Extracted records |
□ □ □ □ □

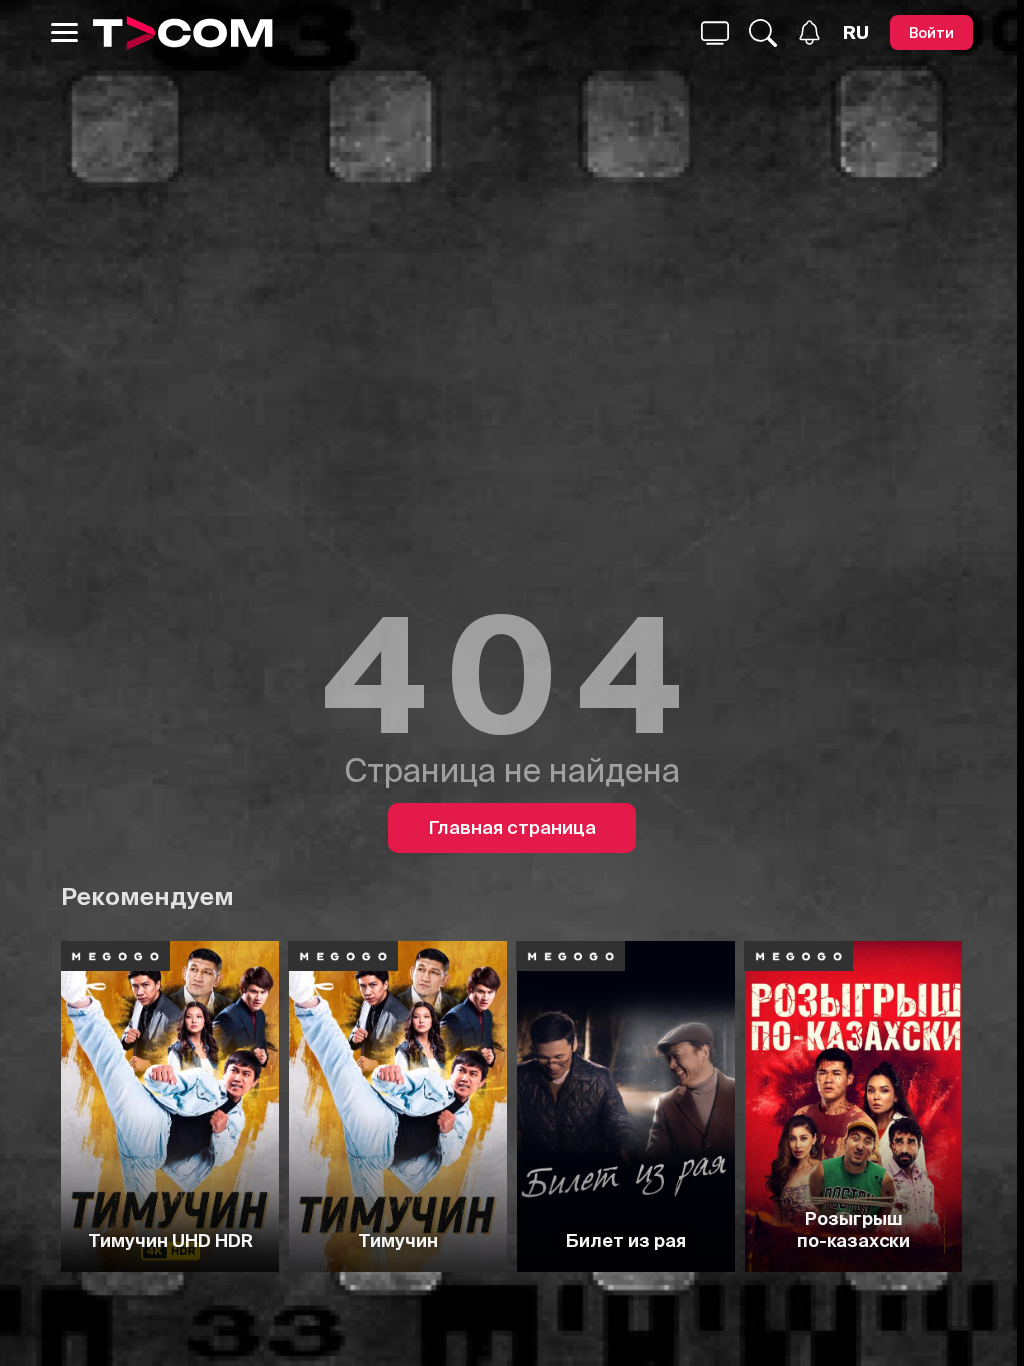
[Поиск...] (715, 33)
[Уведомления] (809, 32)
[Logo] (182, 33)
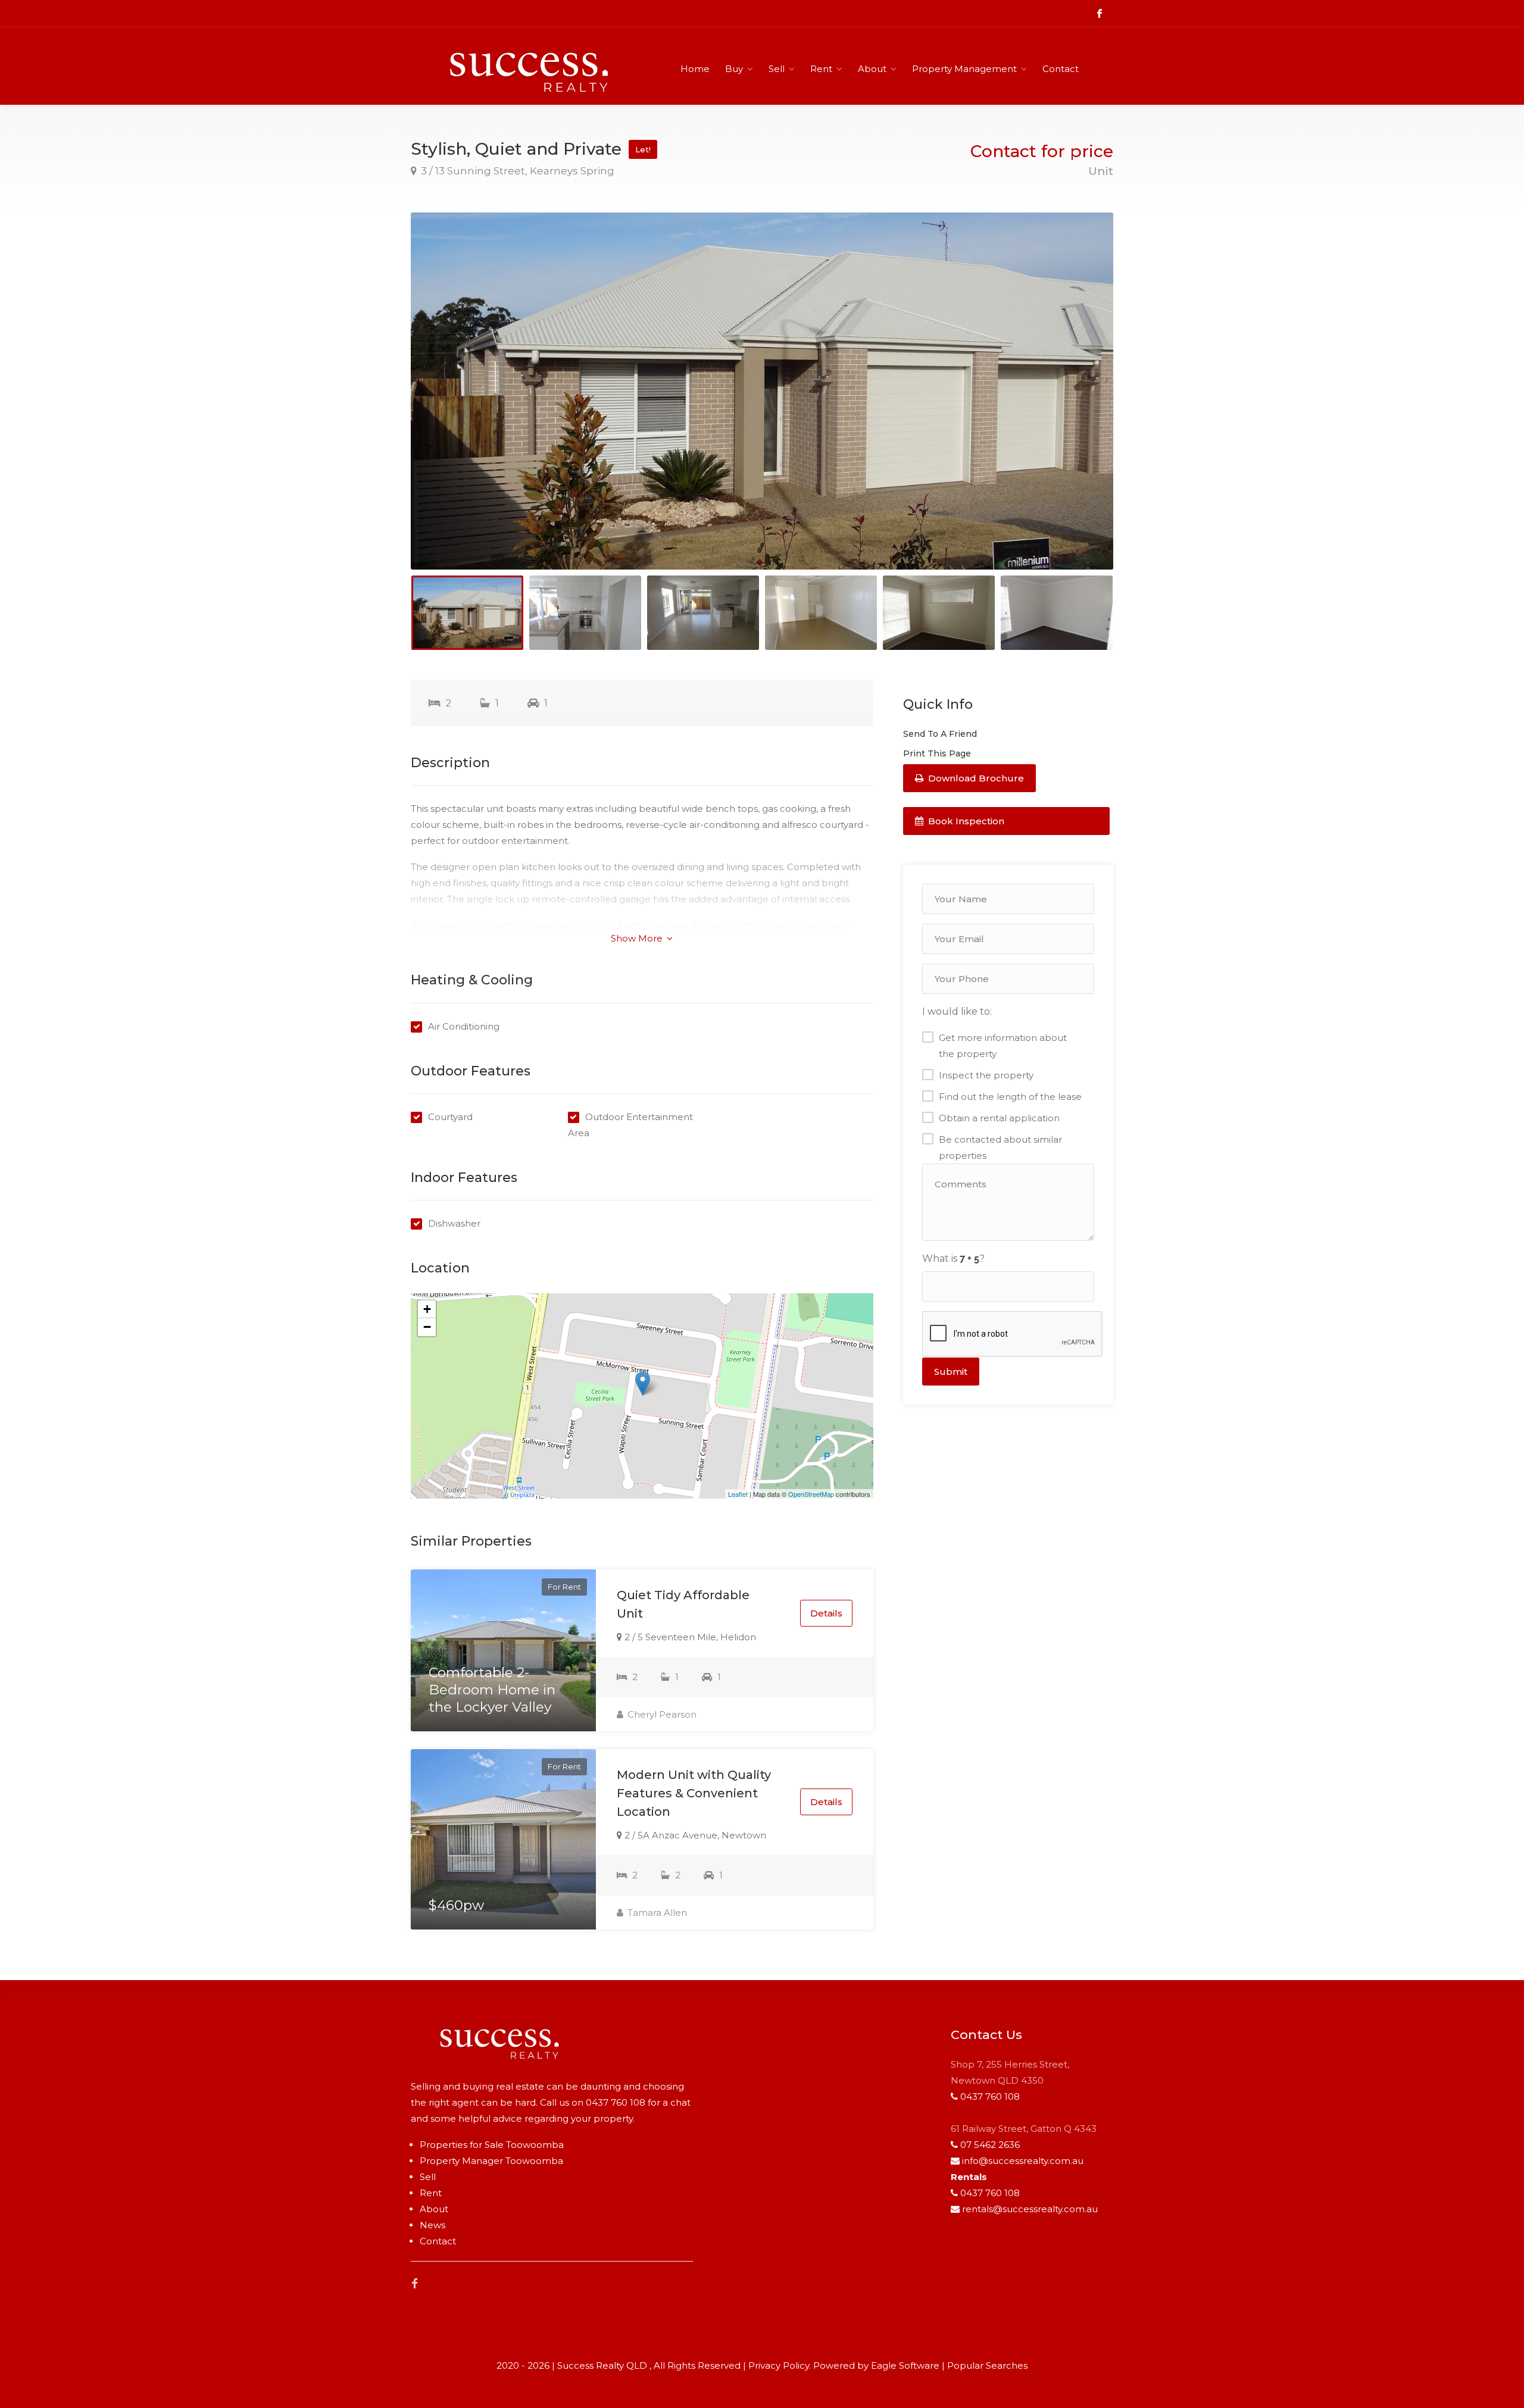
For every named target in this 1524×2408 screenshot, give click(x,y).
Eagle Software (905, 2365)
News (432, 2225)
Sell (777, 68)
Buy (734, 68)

□ □ □ □ □

The task | A word-for-word copy of the data above is needed, one that omits the pictures.

Solution |
[Поиск...] (715, 33)
[Уведомления] (809, 32)
[Logo] (182, 33)
For every named target in this 1524×2408 screenshot, give click(x,y).
Eagle Software (905, 2365)
News (432, 2225)
Sell (777, 68)
Buy (734, 68)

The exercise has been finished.